Consegna A —
Secondo il brano su Circus of books, in quale festival è stato presentato in anteprima il documentario?
Consegna B —
Traduci in inglese questa frase del brano su Circus of books: "Quest’attività, tuttavia, ha profonde ripercussioni sugli equilibri familiari dei Mason".
Consegna C —
Estrai dal brano su Circus of books il passo che va da "Circus of books: recensione" a "familiari dei Mason.".

+++ Brano proposto

Circus of books: recensione del documentario Netflix

Circus of books è il titolo del documentario originale Netflix diretto da Rachel Mason. Presentato in anteprima al Tribeca Film Festival nell’aprile del 2019, è disponibile sulla piattaforma streaming dal 22 aprile.

Circus of books: la trama

Nella Los Angeles del 1982 Karen and Barry Mason, in difficoltà economiche, rilevano una libreria. Iniziano un commercio insolito, quello di materiale gay e pornografico. La loro scelta, avversata da inchieste e comitati governativi, li porta a diventare l’epicentro della comunità gay losangelina, portando i coniugi ad entrare in un business estremamente redditizio. Quest’attività, tuttavia, ha profonde ripercussioni sugli equilibri familiari dei Mason.

++++++
+++ Dati forniti

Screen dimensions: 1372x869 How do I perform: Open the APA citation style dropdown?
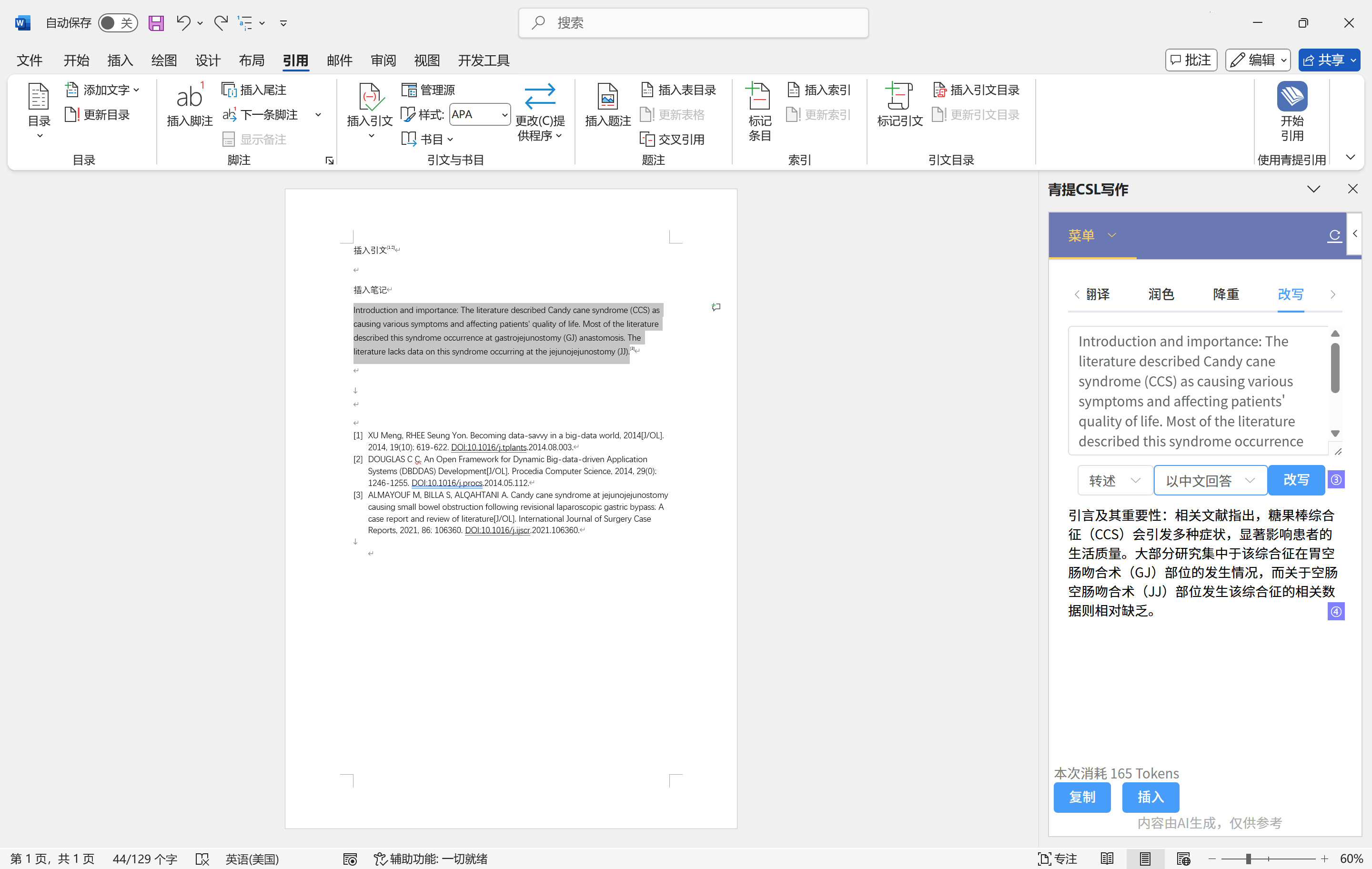[480, 114]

++++++

Risultato A —
Al Tribeca Film Festival, nell'aprile del 2019.

Risultato B —
This business, however, has profound repercussions on the Mason family's balance.

Risultato C —
Circus of books: recensione del documentario Netflix

Circus of books è il titolo del documentario originale Netflix diretto da Rachel Mason. Presentato in anteprima al Tribeca Film Festival nell’aprile del 2019, è disponibile sulla piattaforma streaming dal 22 aprile.

Circus of books: la trama

Nella Los Angeles del 1982 Karen and Barry Mason, in difficoltà economiche, rilevano una libreria. Iniziano un commercio insolito, quello di materiale gay e pornografico. La loro scelta, avversata da inchieste e comitati governativi, li porta a diventare l’epicentro della comunità gay losangelina, portando i coniugi ad entrare in un business estremamente redditizio. Quest’attività, tuttavia, ha profonde ripercussioni sugli equilibri familiari dei Mason.